## EXCERPT PROVIDED

+===+

# Screen issue - Kindle Voyage



## trixiedog (Feb 13, 2009)

I have a Kindle Voyage....while reading the screen will turn brown and then go to sleep.  Has anyone else had this issue?  It is in an Oberon cover and has been very well taken care of.    It's very annoying trying to read as I have to keep moving the kindle to get it out of sleep mode.  It's crazy I have had all the kindles and never had one do this.  Maybe it's on its last leg, but I have never really ever had a Kindle die on me.  I always gave my old one to someone that could use one when I upgraded on my own.  And those all kept working.


----------



## Kathy Dee (Aug 27, 2016)

trixiedog said:


> I have never really ever had a Kindle die on me.


Have never heard of that issue. But I did have one that died - also a paper white - and I had only used it a few times. Amazon did replace it free of charge though.


----------



## Ann in Arlington (Oct 27, 2008)

They're set to go to sleep after a certain amount of time on the same page -- assumption is that it's not being 'read'. Usually it's about 10 minutes, which, in most cases, is a long time to be on a page. If it's significantly shorter than that, I'd say something's gone wrong with the timer. I don't think there's a way to change the 'screen time out' setting.


----------



## trixiedog (Feb 13, 2009)

Ann in Arlington said:


> They're set to go to sleep after a certain amount of time on the same page -- assumption is that it's not being 'read'. Usually it's about 10 minutes, which, in most cases, is a long time to be on a page. If it's significantly shorter than that, I'd say something's gone wrong with the timer. I don't think there's a way to change the 'screen time out' setting.


Well it's immediately most of the time, so I guess maybe it is close to dying. I have never had one die before :-(


----------



## tsemple (Apr 27, 2009)

The behavior suggests the magnetic sleep sensor is getting triggered (maybe the folded back cover is shifting around and triggering it). Try using it outside of the cover and see if it still happens. 

If there is some ferromagnetic material nearby that can also cause magnetic field to fluctuate and trigger the sensor. I sometimes have it happen when I carry my Kindle and the case for my eyeglasses in the same hand.


----------



## Ann in Arlington (Oct 27, 2008)

tsemple said:


> The behavior suggests the magnetic sleep sensor is getting triggered (maybe the folded back cover is shifting around and triggering it). Try using it outside of the cover and see if it still happens.
> 
> If there is some ferromagnetic material nearby that can also cause magnetic field to fluctuate and trigger the sensor. I sometimes have it happen when I carry my Kindle and the case for my eyeglasses in the same hand.

+===+

## TASK SET
#1 According to the Kindle Voyage thread, about how long does a Kindle usually stay on the same page before it goes to sleep?
#2 Carry the Kindle Voyage thread forward from its final line.
The entries that follow the Kindle Voyage thread are not needed for anything here.

+===+

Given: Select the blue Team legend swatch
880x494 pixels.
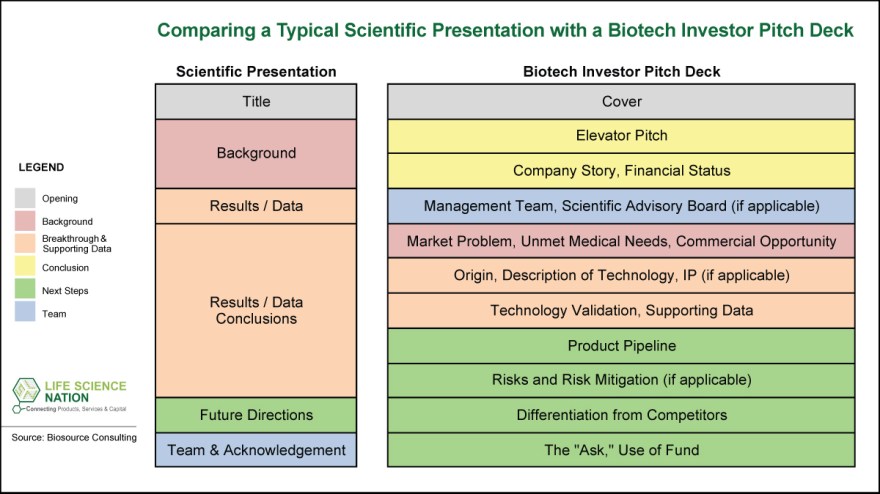Looking at the screenshot, I should pos(24,313).
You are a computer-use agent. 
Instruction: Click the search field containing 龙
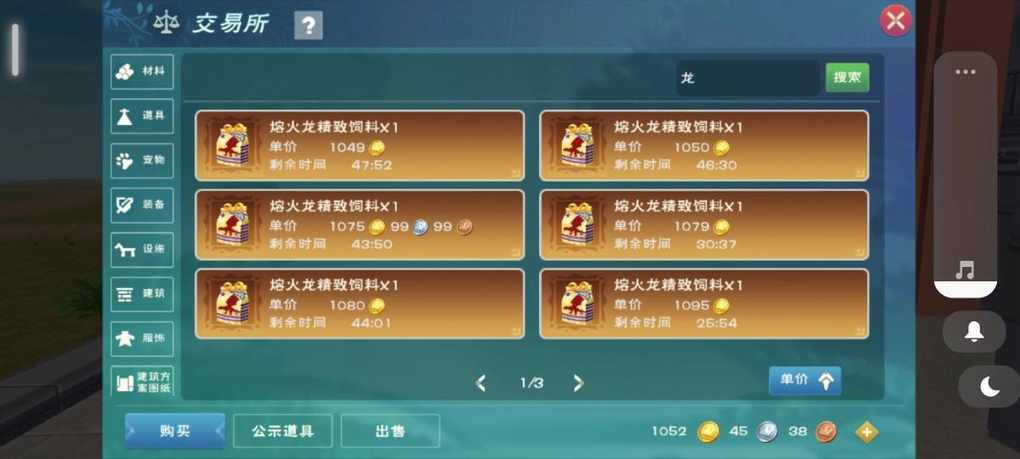pyautogui.click(x=747, y=78)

+===+

## ANSWERS BELOW
#1 About 10 minutes.

#2
That's a good thought . . . . maybe it's your magnetic personality! 

Seriously, though . . I'd try it without the cover for a while as suggested and see if that helps.


----------



## trixiedog (Feb 13, 2009)

tsemple said:


> The behavior suggests the magnetic sleep sensor is getting triggered (maybe the folded back cover is shifting around and triggering it). Try using it outside of the cover and see if it still happens.
> 
> If there is some ferromagnetic material nearby that can also cause magnetic field to fluctuate and trigger the sensor. I sometimes have it happen when I carry my Kindle and the case for my eyeglasses in the same hand.


Thank you so much!!!!! You are so right, thats it! When I fold the cover back and hold it with my right hand it shuts it off. It is so weird I've had my voyage since 2014 I think and just recently it started doing this. But if I don't fold the cover back it's ok. You would think I could have figured this out . Thank you!


----------



## trixiedog (Feb 13, 2009)

Ann in Arlington said:


> That's a good thought . . . . maybe it's your magnetic personality!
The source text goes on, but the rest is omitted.